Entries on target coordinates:
◇ ◇ ◇ ◇

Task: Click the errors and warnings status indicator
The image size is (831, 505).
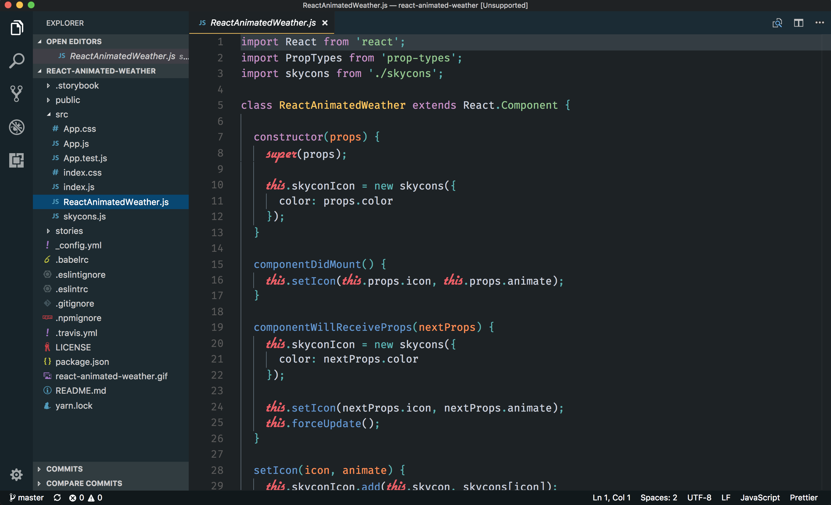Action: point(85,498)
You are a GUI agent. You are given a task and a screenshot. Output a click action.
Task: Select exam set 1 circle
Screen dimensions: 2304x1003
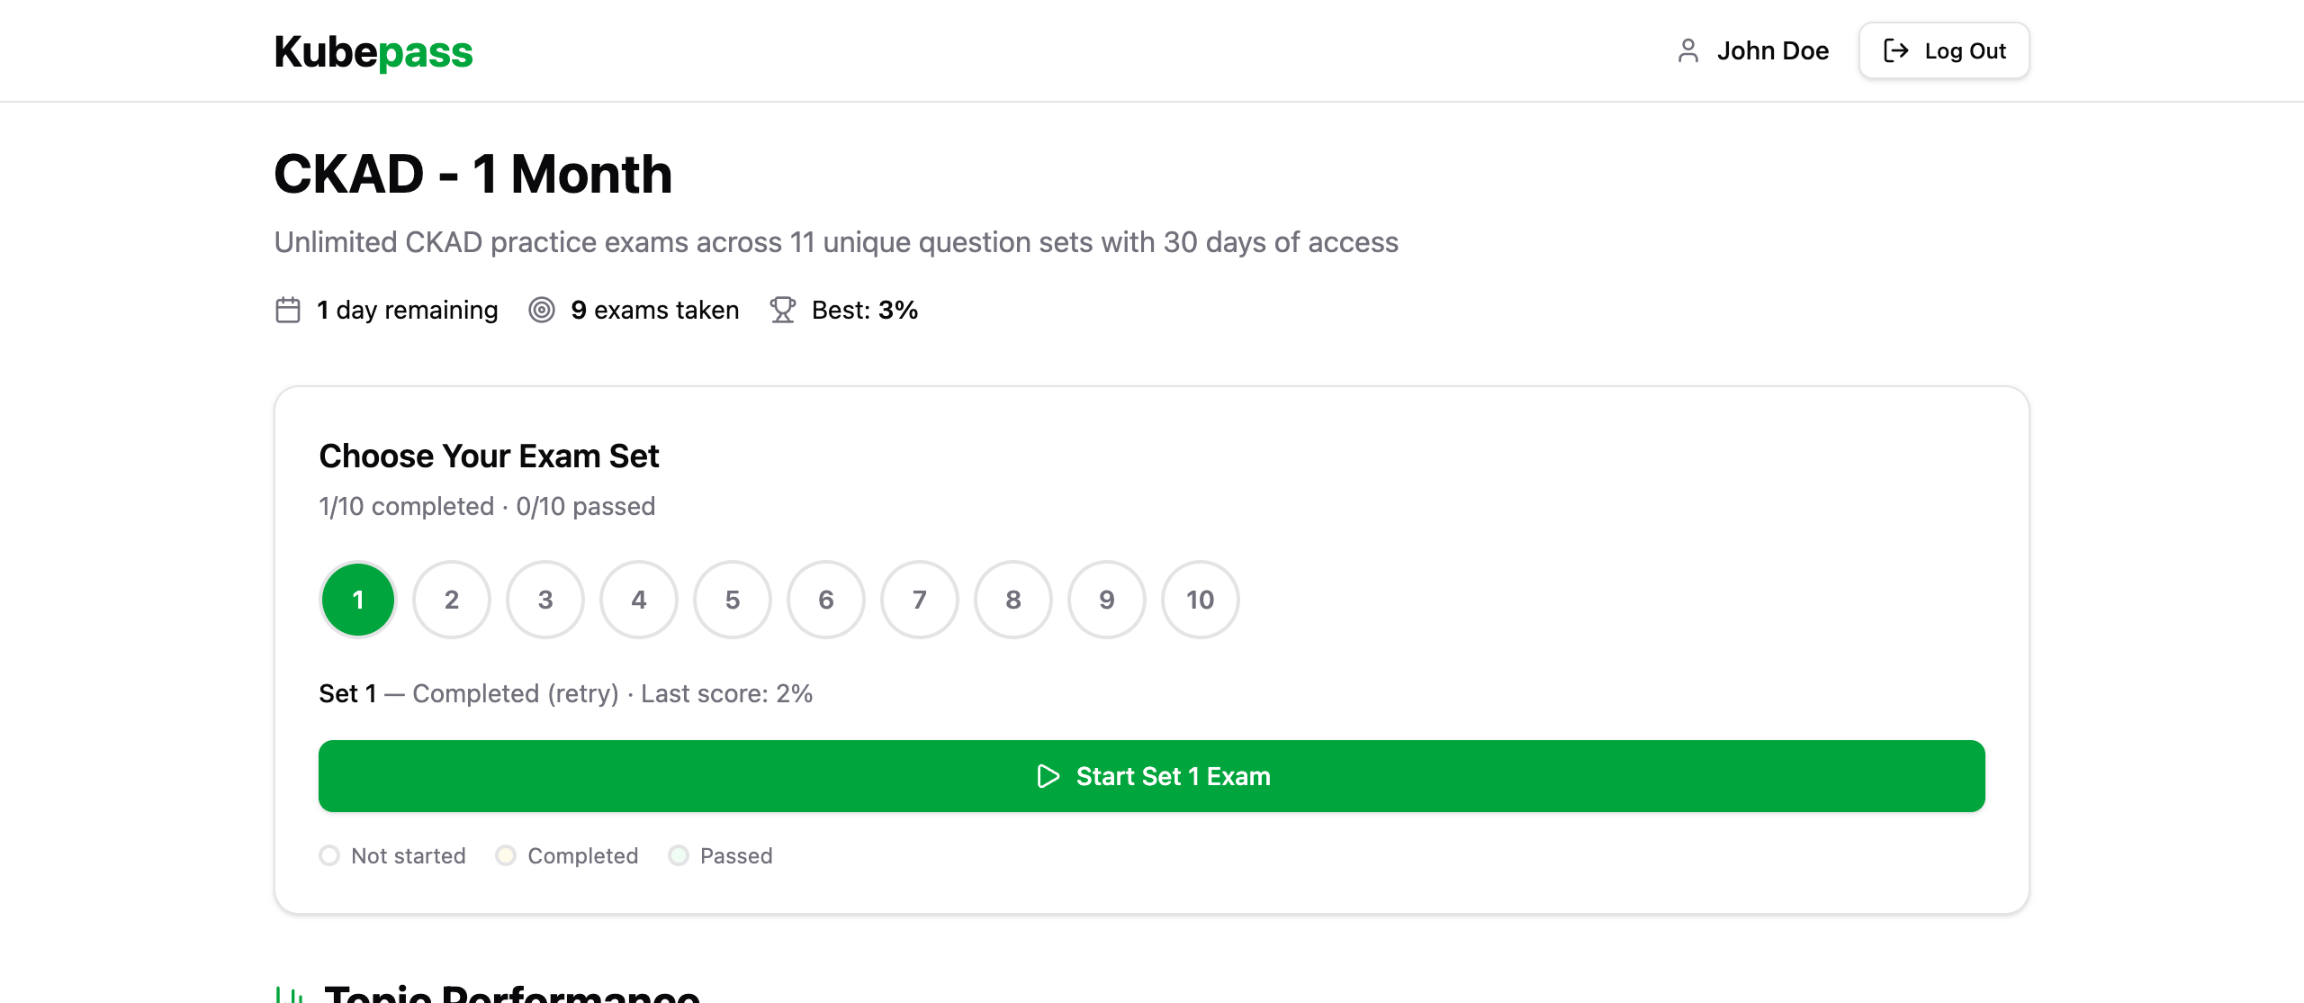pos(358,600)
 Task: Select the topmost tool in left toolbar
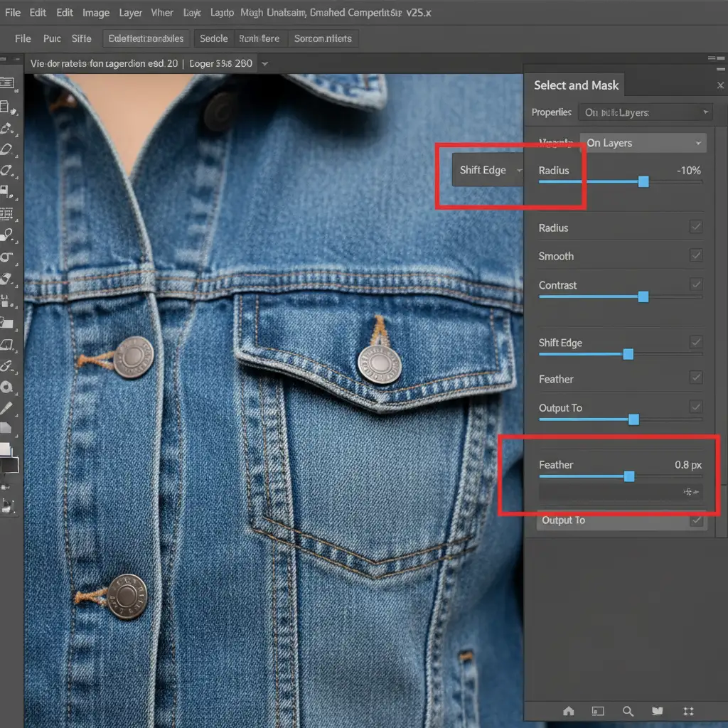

◇ ◇ ◇ ◇

## AIM OF THE EXERCISE
Switch "Select" to "Choose" throughout the records, keep every other part unchanged, and write them out again without the pictures.

## TASK RESPONSE
Task: Click the errors and warnings status indicator
The image size is (831, 505).
Action: point(85,498)
You are a GUI agent. You are given a task and a screenshot. Output a click action.
Task: Choose exam set 1 circle
Screen dimensions: 2304x1003
pos(358,600)
 Task: Choose the topmost tool in left toolbar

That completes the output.